Perché sì, nonostante un fisico sottomesso all’uso quotidiano di sostanze di ogni tipo, e magari giocando con un bel po’ di Campari (più Gin) in corpo, il Palpa il tennis non lo ha mai abbandonato. Almeno quello del circuito Open, “accontentandosi” di diventare campione italiano over 30 e over 40 e di vincere decine di sfide, anche contro avversari piazzati tra i primi trecento al mondo. Il tutto con un’assurda facilità.
[…]Palpacelli, invece, faceva il senzatetto. Quello stesso Palpacelli di cui Diego Nargiso una volta disse: «Roberto da ragazzino era spaziale. Se devo dividere i tennisti tra chi aveva i mezzi per diventare professionista e chi no, lui stava sicuramente dalla nostra parte». Poi però il giocatore napoletano aggiunse: «Ma io ero al primo livello di pazzia: perdevo il controllo soltanto in campo. Paolino Canè, per citare un altro scavezzacollo, era al secondo livello: un matto per l’ottanta per cento del tempo. Il Palpa era al terzo: pazzo per tutto il giorno. E il livello successivo era quello del manicomio».

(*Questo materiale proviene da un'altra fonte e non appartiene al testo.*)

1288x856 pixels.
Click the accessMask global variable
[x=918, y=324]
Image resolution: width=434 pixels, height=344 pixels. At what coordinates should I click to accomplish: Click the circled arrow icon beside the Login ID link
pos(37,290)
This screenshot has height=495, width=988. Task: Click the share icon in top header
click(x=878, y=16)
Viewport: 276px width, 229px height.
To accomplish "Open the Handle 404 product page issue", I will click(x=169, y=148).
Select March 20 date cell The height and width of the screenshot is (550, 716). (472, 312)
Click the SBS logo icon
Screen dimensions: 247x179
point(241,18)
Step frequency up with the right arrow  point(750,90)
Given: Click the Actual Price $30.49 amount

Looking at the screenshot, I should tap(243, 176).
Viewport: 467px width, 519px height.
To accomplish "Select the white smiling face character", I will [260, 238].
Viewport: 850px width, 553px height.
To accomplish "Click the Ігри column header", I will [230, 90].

E a questo punto della storia in fondo non è neanche un peccato che tra le righe si scopra che alcuni racconti che mitizzavano ulteriormente la sua storia (come quello che lo volevano vincente due volte contro Boris Becker) siano solo il frutto della fantasia di chi lo ha amato, seguito e inseguito sui campi al confine tra Marche e Abruzzo. Le ultime vittorie sul campo, Roberto Palpacelli le ha infatti regalate ancora, e solo, in provincia, trascinando in appena tre stagioni, e a quarant’anni suonati, la piccola società di tennis del Mosciano dalla serie C alla A2. Una sorta di miracolo sportivo da quelle parti, possibile solo grazie alla cocciutaggine di chi ha voluto puntare ancora una volta su un cavallo pazzo che solo qualche mese prima era stato ricoverato con un Tso una volta e per un’overdose un’altra.

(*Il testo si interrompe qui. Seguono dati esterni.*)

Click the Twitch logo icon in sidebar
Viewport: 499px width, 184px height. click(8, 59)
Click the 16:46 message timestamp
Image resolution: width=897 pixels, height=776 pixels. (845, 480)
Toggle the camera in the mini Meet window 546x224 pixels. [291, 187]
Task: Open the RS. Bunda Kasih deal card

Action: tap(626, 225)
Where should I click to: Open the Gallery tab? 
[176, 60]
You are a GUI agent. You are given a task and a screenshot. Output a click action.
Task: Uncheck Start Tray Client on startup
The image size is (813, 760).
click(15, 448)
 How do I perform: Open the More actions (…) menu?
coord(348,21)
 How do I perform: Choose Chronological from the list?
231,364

Dopo quelle ed altre esperienze al limite del possibile per un corpo umano, il Palpa oggi, con un fegato malandato e una boccetta di Valium sempre in borsa con sé, come per sdebitarsi con lo sport che quasi ha rinnegato (e anche per sbarcare il lunario), insegna a panciuti signori o a giovani dalle belle speranze come si tiene la racchetta in mano. Sembra, addirittura, che a San Benedetto facciano la fila per un’ora di lezione con lui. Ma quando arriva il momento di scrivere nero su bianco quale sia stato il suo più grande successo Roberto non ha dubbi: esserci ancora nonostante tutto, per donare tutto quello che ancora gli è possibile alla famiglia che si è costruito e al piccolo figlio che gli ha regalato l’ennesima e probabilmente ultima chance nella vita. Senza più palle ad effetto nelle vene o rovesci velenosi dal bicchiere, ma solo con un’ostinata voglia di farcela senza guardarsi indietro e, soprattutto, senza pentimenti per quello che (non) è stato.